A court has convicted a 77-year-old French man for attacking artist Marcel Duchamp’s famed porcelain urinal with a hammer, rejecting the defendant’s contention that he had increased the value of the art work by making it an “original.”
The court gave Pierre Pinoncelli a three-month suspended prison sentence Tuesday and ordered him to pay a $245,490 fine.
Pinoncelli also was ordered to pay $17,616 to repair “Fountain,” a work worth millions of dollars that was chipped in the Jan. 4 hammer attack at the Pompidou Center. The work was part of an exhibit of the early 20th century’s avant-garde Dada movement.
The Pompidou Center had sought more than $523,930 for the damage.
Pinoncelli — who announced that he plans to appeal the decision — told reporters that what he had done was not vandalism but a “wink” at Dadaism that had Duchamp’s blessing. “I told him in 1967 that I would do something,” Pinoncelli said.
“I added to its value,” he said, assuring that Duchamp would “have had a good laugh.”
Duchamp, who died in 1968, emphasized the creative process, and a role for the spectator.
The work has an estimated value of $3.4 million, said Marie Delion, a lawyer for the Pompidou Center. The original was lost but in 1964 Duchamp created eight other versions of the work.
After buying his ticket to the exhibit on Jan. 4, Pinoncelli attacked “Fountain” with a hammer before writing “Dada” on the sculpture.
Pinoncelli, a former salesman who calls himself a participant in the creative process as conceived by Duchamp, said that his hammer attack was an artistic endeavor. During questioning, he had told police his attack was a work of performance art and said then it might have pleased the artists of Dada.

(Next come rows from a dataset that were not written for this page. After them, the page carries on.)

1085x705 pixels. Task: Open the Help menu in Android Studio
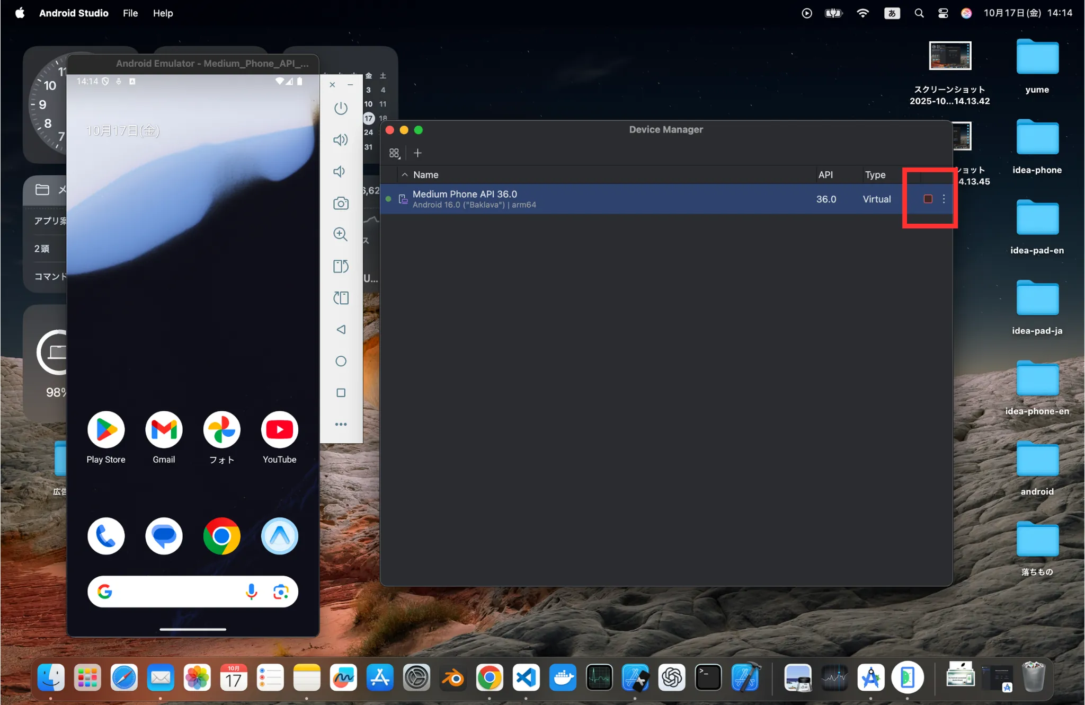[x=163, y=13]
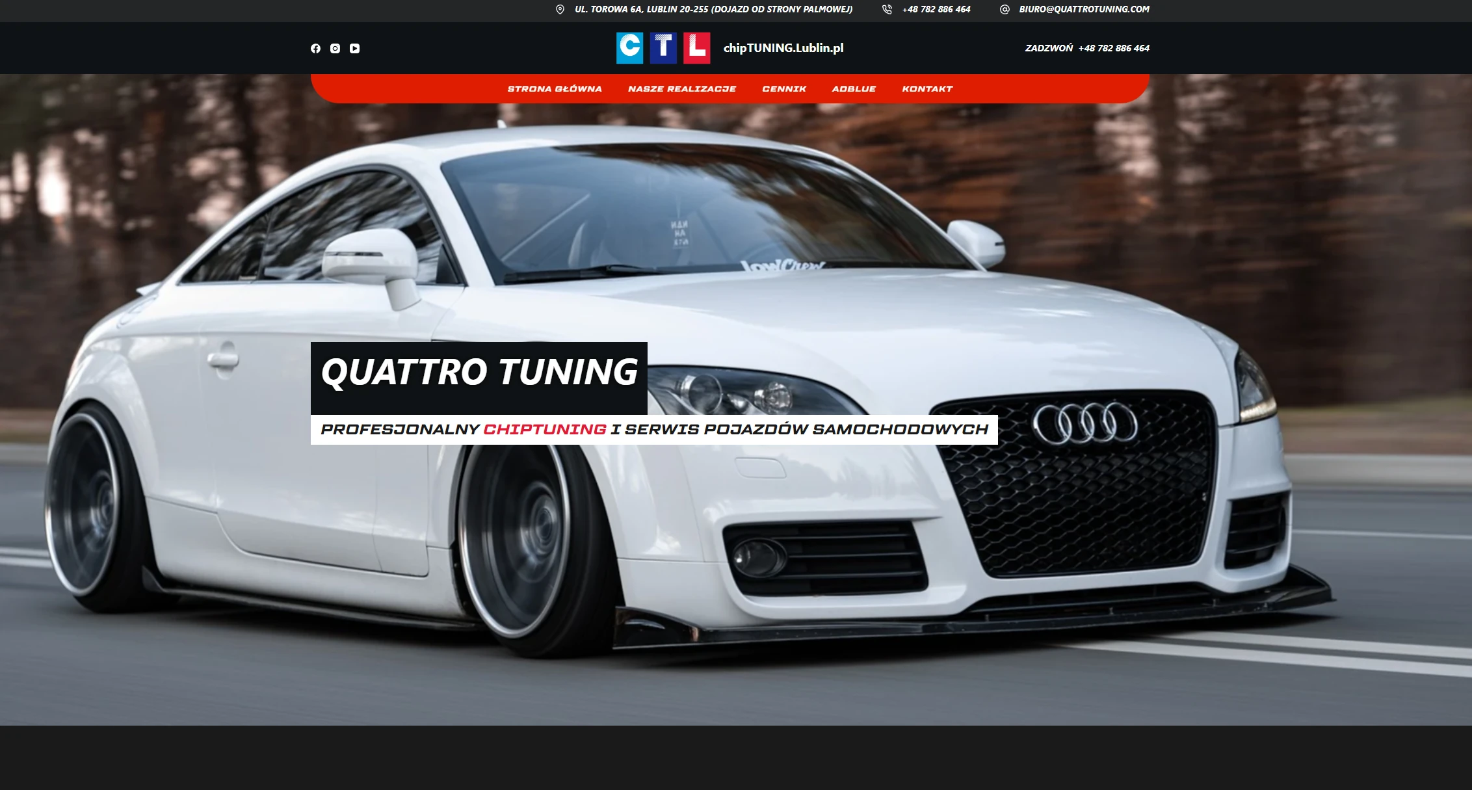Screen dimensions: 1472x790
Task: Click the Ul. Torowa 6A address link
Action: click(713, 9)
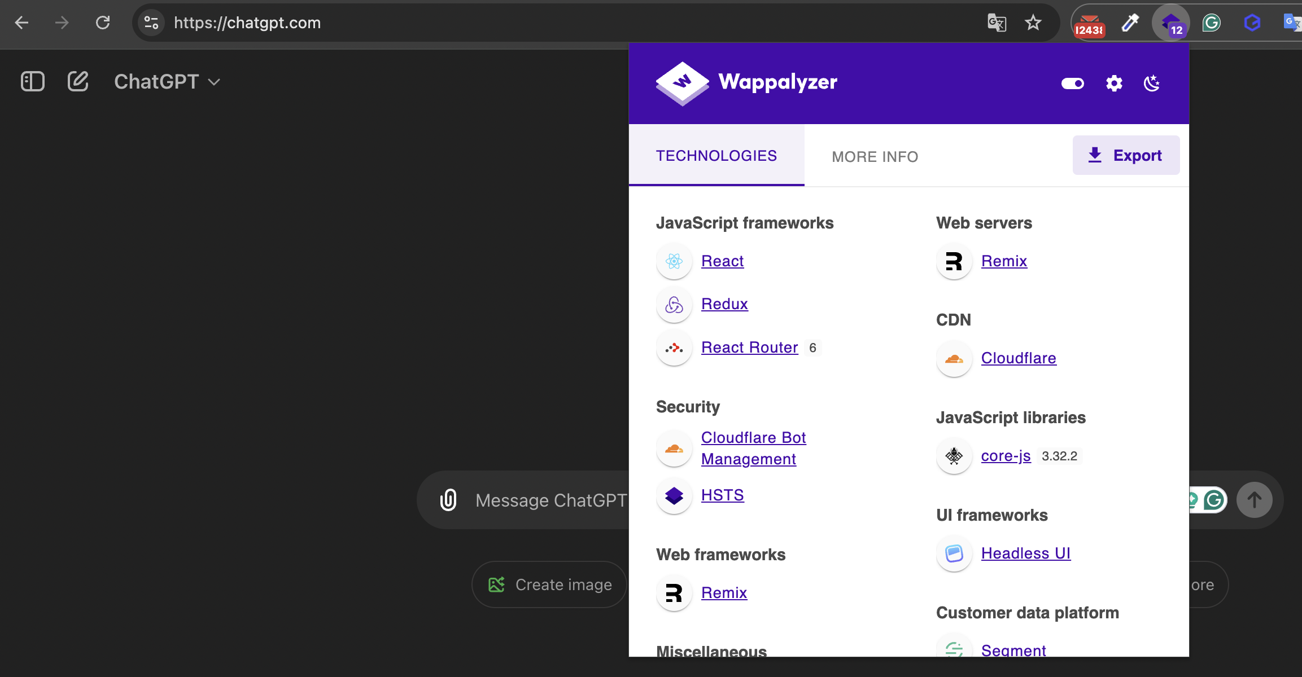The image size is (1302, 677).
Task: Click the attach file paperclip icon
Action: click(448, 500)
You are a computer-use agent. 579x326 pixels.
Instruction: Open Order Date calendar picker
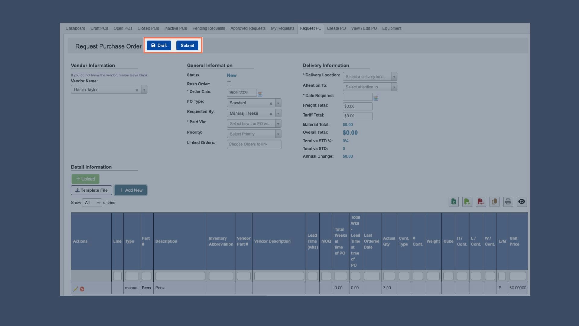[260, 94]
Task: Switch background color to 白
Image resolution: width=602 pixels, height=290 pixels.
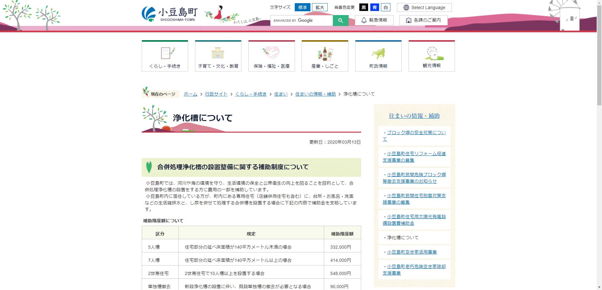Action: coord(386,7)
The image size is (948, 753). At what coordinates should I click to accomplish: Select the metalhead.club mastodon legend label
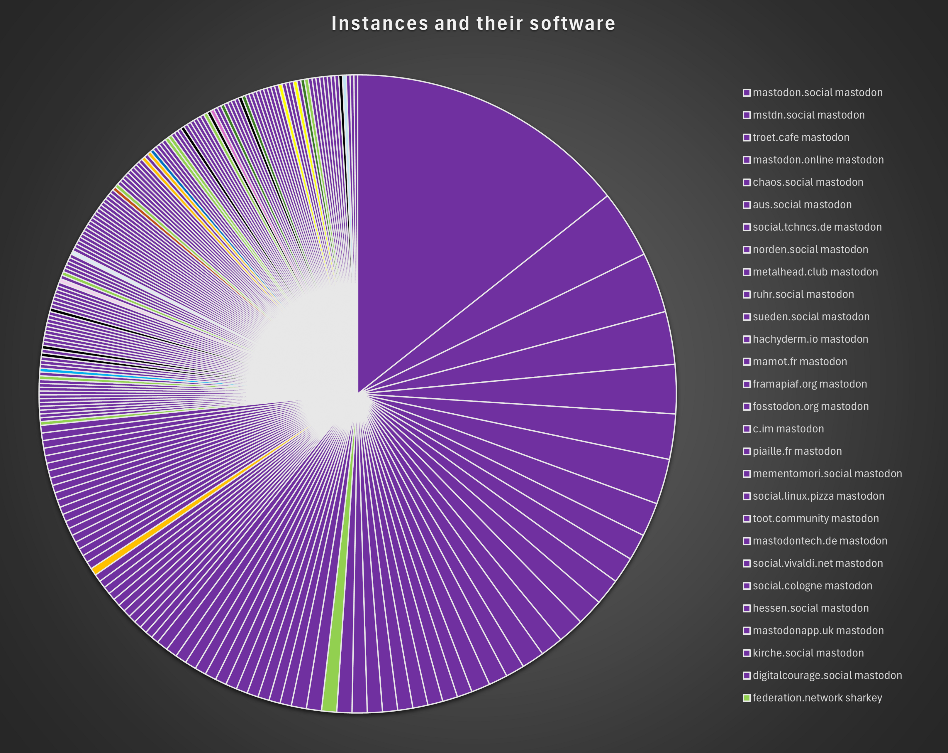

The January urinal attack was not the first for Pinoncelli. He urinated on the piece during a 1993 exhibition in Nimes in southern France.
“The day that you understand that what belongs to someone else does not belong to you, things will go better between yourself and society,” the court said after handing down the sentence.
Pinoncelli’s actions are not limited to the Dada movement or works of art. He cut off his own finger as an expression of solidarity with Colombian politician Ingrid Betancourt, held hostage by leftist guerrillas since 2002.
Duchamp’s idea to transform a urinal into a work of art first appeared in 1917 when he tried to display the piece at a New York show using a pseudonym, R. Mutt. It was refused.
A 2004 poll of 500 arts figures ranked “Fountain” as the most influential work of modern art— ahead of Pablo Picasso’s “Les Demoiselles d’Avignon,” Andy Warhol’s screen prints of Marilyn Monroe and “Guernica,” Picasso’s depiction of war’s devastation.